1987年、フランスのエジプト学者アラン・ジヴィが、アペル・エルというセム語系の名をもつ男の墓を発見した。前14世紀、アメンホテプ三世とアクエンアテンに宰相(最高位の役人)として仕えたという。
<(p.144)

年代が合うかはわからないが、ヨセフ伝説の元となる人物はいたのであろう。

JRF2025/3/173435

>聖書の記述からすると、出エジプトは前1450年ごろになる(…)。ソロモン王がエルサレムに神殿を建てる(これは前970年ごろ)480年ほどの前のこと、と列王記上(6:1)にはっきり書いてある。

(…)

(…しかし…)前15世紀にも前14世紀にも、カナン地域にヘブライ人またはイスラエル人がいたという痕跡がまったくない。

JRF2025/3/177837

(…)

したがって、ほとんどの俗世の考古学者は、出エジプトの年代として前1250年のほうがふさわしいと考える。(…それはラムセス二世の治世となる。…)
<(p.146-147)

少し前に B.U.シッパー『古代イスラエル史』を読んだ([cocolog:95147227])が、そこではソロモン王自体がいろいろ怪しく、人によっては実在も疑われるとのことだった。ダビデ王はいたらしいが、聖書にあるような権勢ではなかっただろう…と。
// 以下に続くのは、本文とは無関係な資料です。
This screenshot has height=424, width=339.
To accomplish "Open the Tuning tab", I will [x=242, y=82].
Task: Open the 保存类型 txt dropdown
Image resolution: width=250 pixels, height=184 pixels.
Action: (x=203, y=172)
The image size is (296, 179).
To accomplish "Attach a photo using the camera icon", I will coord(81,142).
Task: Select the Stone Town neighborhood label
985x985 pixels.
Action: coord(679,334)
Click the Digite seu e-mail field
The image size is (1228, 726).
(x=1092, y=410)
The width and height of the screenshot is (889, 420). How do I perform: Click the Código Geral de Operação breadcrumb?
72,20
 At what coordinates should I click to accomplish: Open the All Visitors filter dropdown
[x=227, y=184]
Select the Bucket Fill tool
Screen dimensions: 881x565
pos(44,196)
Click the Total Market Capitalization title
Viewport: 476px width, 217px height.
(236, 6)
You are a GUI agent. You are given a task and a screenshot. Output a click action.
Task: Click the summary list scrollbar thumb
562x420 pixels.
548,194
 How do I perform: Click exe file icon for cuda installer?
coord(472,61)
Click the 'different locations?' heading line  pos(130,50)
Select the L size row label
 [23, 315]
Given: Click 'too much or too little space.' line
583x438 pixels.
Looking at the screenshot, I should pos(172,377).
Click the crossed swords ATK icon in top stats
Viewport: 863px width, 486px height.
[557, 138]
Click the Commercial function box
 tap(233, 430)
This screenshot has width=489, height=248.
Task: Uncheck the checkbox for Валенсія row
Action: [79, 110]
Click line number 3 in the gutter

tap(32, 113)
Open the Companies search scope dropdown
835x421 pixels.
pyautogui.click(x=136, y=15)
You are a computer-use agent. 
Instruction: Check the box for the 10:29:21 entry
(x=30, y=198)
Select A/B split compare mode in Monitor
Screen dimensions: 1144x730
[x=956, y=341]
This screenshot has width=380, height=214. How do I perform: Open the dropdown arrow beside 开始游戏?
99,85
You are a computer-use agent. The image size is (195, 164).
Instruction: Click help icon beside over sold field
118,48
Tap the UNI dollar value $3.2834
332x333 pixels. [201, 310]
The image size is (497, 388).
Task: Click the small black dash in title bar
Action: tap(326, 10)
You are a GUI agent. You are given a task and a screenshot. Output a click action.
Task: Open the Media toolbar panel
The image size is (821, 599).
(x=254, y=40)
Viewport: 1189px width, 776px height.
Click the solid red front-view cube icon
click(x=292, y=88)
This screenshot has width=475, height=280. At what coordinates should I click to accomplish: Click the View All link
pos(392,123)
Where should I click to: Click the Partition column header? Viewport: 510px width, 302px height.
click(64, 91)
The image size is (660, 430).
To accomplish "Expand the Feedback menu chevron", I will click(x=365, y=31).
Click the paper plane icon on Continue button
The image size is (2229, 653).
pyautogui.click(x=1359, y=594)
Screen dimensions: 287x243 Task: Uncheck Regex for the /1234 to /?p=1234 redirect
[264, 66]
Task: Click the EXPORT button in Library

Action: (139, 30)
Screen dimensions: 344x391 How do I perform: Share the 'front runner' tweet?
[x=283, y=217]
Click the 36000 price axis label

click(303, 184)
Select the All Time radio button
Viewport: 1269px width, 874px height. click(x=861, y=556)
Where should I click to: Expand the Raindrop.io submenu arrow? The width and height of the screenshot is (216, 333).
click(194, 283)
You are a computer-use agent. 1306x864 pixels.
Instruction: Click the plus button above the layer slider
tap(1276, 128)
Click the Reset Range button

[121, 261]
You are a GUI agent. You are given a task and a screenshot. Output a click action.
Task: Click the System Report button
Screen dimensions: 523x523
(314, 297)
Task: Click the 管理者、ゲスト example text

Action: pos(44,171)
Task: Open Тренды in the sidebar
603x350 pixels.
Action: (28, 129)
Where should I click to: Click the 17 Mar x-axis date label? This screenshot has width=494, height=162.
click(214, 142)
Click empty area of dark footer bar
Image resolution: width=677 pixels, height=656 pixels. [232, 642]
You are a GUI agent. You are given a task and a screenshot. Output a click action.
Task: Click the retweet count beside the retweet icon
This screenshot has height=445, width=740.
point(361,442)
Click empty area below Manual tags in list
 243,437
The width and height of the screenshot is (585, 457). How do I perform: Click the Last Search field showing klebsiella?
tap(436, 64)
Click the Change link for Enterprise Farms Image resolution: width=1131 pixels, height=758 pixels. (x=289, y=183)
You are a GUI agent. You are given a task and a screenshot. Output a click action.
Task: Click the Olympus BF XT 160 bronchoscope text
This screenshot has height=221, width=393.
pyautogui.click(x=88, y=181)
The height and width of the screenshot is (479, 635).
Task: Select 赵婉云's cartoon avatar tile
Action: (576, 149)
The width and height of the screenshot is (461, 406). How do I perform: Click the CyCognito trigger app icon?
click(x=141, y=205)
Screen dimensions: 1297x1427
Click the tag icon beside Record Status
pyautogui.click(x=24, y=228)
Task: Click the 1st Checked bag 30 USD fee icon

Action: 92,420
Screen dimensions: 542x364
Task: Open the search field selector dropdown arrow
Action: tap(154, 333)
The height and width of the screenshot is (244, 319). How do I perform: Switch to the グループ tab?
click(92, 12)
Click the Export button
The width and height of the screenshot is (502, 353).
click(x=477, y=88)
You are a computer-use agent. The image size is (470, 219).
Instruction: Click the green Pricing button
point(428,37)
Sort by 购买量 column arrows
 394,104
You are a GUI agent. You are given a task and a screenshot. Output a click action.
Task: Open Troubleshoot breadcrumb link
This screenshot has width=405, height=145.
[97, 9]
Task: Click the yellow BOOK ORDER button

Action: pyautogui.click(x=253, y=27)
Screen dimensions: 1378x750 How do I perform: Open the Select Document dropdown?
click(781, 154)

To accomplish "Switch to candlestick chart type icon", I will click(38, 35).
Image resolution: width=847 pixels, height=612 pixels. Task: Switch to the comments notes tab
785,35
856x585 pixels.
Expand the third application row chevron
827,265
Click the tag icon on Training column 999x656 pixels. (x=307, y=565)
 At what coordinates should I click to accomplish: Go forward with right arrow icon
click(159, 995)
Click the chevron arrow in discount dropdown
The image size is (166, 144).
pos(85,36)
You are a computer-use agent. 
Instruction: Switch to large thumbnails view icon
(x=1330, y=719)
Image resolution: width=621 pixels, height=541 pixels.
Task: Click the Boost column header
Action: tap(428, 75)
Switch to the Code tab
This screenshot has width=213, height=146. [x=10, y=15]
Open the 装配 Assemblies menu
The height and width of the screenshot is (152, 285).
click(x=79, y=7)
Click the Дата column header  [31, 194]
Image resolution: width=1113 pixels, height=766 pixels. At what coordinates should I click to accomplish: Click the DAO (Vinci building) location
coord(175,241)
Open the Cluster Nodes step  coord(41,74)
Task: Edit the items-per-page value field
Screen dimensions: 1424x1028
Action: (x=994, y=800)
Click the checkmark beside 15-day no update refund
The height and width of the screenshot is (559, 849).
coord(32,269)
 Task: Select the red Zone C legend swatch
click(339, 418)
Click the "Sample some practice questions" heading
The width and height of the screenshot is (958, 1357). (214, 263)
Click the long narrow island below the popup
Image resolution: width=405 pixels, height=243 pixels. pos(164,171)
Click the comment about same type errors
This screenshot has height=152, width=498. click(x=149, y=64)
クラインの記述はそれよりは、夢のある・ロマンのある記述にしているように思う。

JRF2025/3/177038

……。

前12世紀ごろの「海の民」によると見られていた破壊のうち、大火災が大きな特徴のものがいくつかあるようだ。例えばピュロスの例。

>シンシナティ大学のジャック・デイヴィス(アテネ・アメリカンスクール古典学研究所のもと所長)はのちにこう述べている。「主要な建物はすさまじい燃えかたをしており、文書保管室の線文字Bの粘土板が燃えあがっているほどで、貯蔵室の一部では壷が溶けているところさえある」<(p.199)

現代なら核兵器を想像するところだが…。

鉄器の探求には、高温の探求もあっただろう。そこで生み出された新兵器でもあったか。火炎瓶的なものだろうか?

JRF2025/3/171839

……。

>テルアヴィヴ大学のイタマー・シンガーの考えでは、前13世紀の末から前12世紀の初めにかけての飢饉は未曾有の規模で、たんに小アジアだけでなくはるかに広い地域が影響を受けたのは確実である。<(p.220)

気候変動。鉄の(実験の)ための木の切り過ぎとかではないのだろうか?

ヨセフ伝説では、7年の飢饉が出てくるが、その話の元ネタ的なものはそこかしこにあったのかもしれない。

JRF2025/3/172376

ちなみに Gemini さんによると…。

Gemini:>森林の減少は、土壌の保水能力を低下させ、干ばつを引き起こしやすくします。しかし、前12世紀頃は、まだ鉄器生産が本格化する前であり、森林伐採が大規模な飢饉の主要な原因であったとは考えにくいです。<

JRF2025/3/179207

……。

>「ペリシテ人の集落」とされる生活面のある遺跡、たとえばアシュドッド、アシュケロン、ガザ、エクロンその他も含めて -- では、劣化したエーゲ海様式の土器などの文化的指標が発見されている。<(p.239)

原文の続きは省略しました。